A pathway to the wild

At current trajectories, conventional wild approaches will likely lead to decline and extinction of many of Australia's least predator-resistant species because of the widespread prevalence of the impacts of invasive predators.

While captive facilities are crucial for preventing extinctions, they are not long-term solutions for species conservation.

Safe-havens, such as Mulligans Flat, offer a short-to-medium-term solution by allowing threatened species to live in ‘wild-like’ habitats, but risk refuge naïveté and restrict dispersal if populations are left without intervention.

Instead, coexistence conservation offers a long-term goal that seeks to enable threatened species to adapt and survive in the presence of invasive predators.

A long-term vision

The majority of ecological and conservation research is conducted over short timescales, typically <5 years, with discrete projects spanning the length of the funding cycle. Short-term measures that prematurely categorise projects as ‘successes’ or ‘failures’ risk locking in the degraded shifting baseline (Manning et al. 2006), and ignore the long-term nature of species recovery.

However, short-term ‘success’ might still be long-term failure, and short-term ‘failure’ might lead, through adaptive management or adaptation, to long-term success.

Many of the challenges we face in redressing defaunation can be overcome by creating a clear and proactive long-term vision.

In conservation science there are two seemingly intractable issues:

  1. The challenge of changing course from the current trajectory of global species loss, which risks becoming the degraded shifting baseline for the conservation of threatened species, and

  2. Current efforts to manage threatened species and invasive predators can make the prospect of conservation more difficult to achieve, reinforcing the first issue.

Coexistence conservation focuses on adopting a long-term, iterative, and adaptive process for learning and refining tactics. Our hope is that this approach will pivot our current trajectory away from biological annihilation toward a world where invasive predators and native species can coexist.

Publications under this theme

  • Read et al. (2023) Havens are a pathway, not an endpoint, for species recovery: a response to Woinarski et al. (2023). Biological Conservation, 285: 110212.

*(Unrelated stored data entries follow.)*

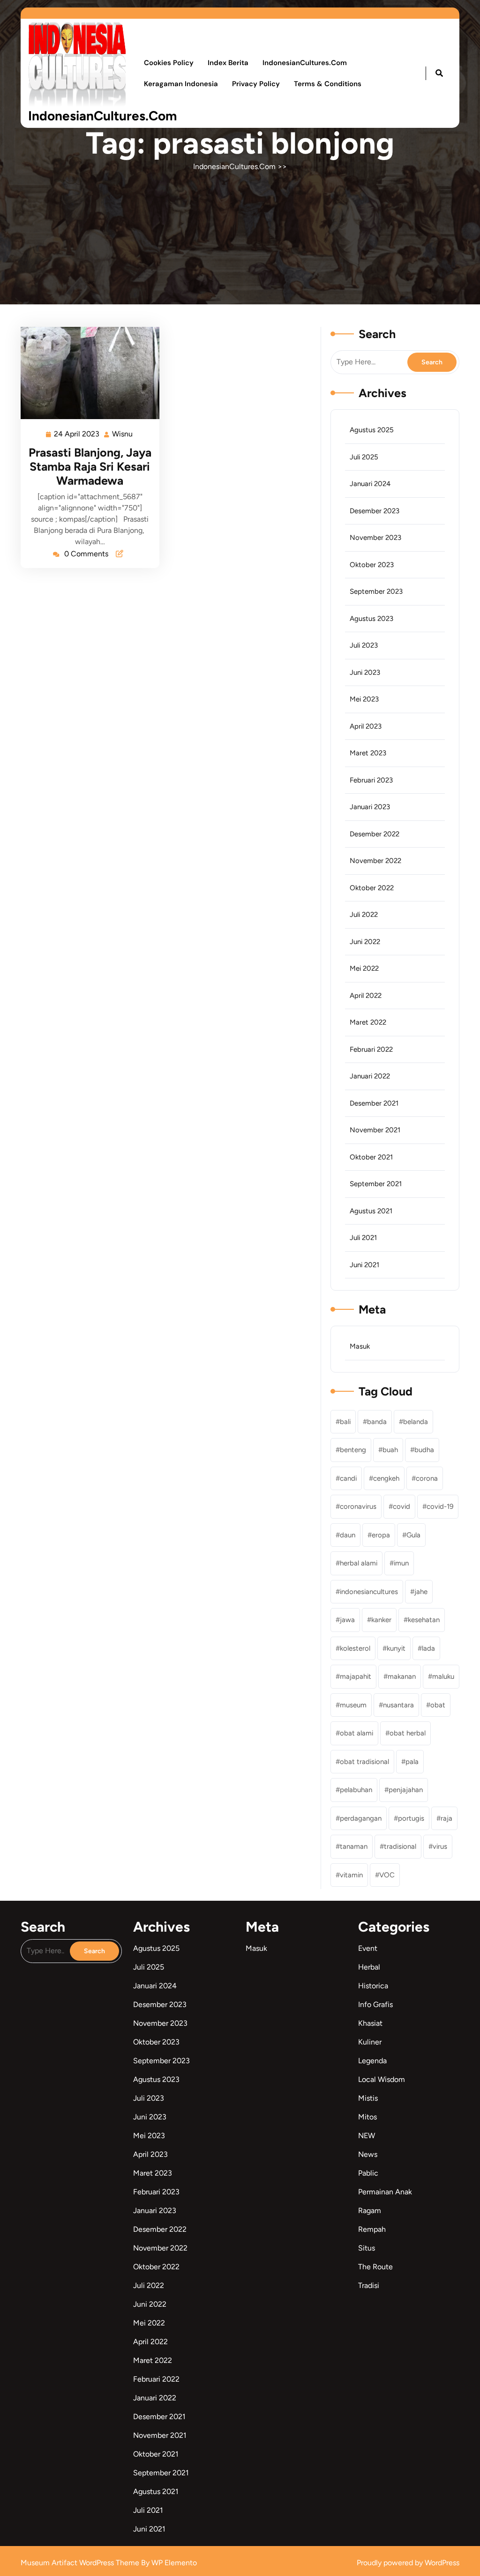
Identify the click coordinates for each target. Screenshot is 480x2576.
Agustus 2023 (371, 618)
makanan (402, 1676)
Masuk (360, 1346)
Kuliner (370, 2041)
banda (377, 1421)
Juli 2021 (363, 1237)
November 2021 (375, 1130)
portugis (411, 1818)
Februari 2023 (371, 780)
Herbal (369, 1967)
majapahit (355, 1676)
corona (427, 1478)
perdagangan (361, 1818)
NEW (366, 2135)
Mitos (367, 2116)
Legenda (372, 2060)
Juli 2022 (364, 914)
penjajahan (406, 1790)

  • Andrewartha et al. (2023) Landscapes of nausea: successful conditioned taste aversion in a wild red fox population. Conservation Science and Practice, 5(8): e12984.

  • Smith et al. (2022) Mini Safe Havens for population recovery and reintroductions ‘beyond-the-fence’. Biodiversity and conservation, 32(1): 203–225.

  • Evans et al. (2022) Coexistence conservation: Reconciling threatened species and invasive predators through adaptive ecological and evolutionary approaches. Conservation Science and Practice, 4(7): e12742.

  • Andrewartha et al. (2021) Outfoxing the fox: Effect of prey odor on fox behavior in a pastoral landscape. Conservation Science and Practice, 3(12): e516.

  • Manning et al. (2021) Bettering the devil you know: Can we drive predator adaptation to restore native fauna? Conservation Science and Practice, 3(8): e447.

  • Evans et al. (2021) The ‘Goldilocks Zone’ of predation: the level of fox control needed to select predator resistance in a reintroduced mammal in Australia. Biodiversity and Conservation, 30(6): 1731–1752.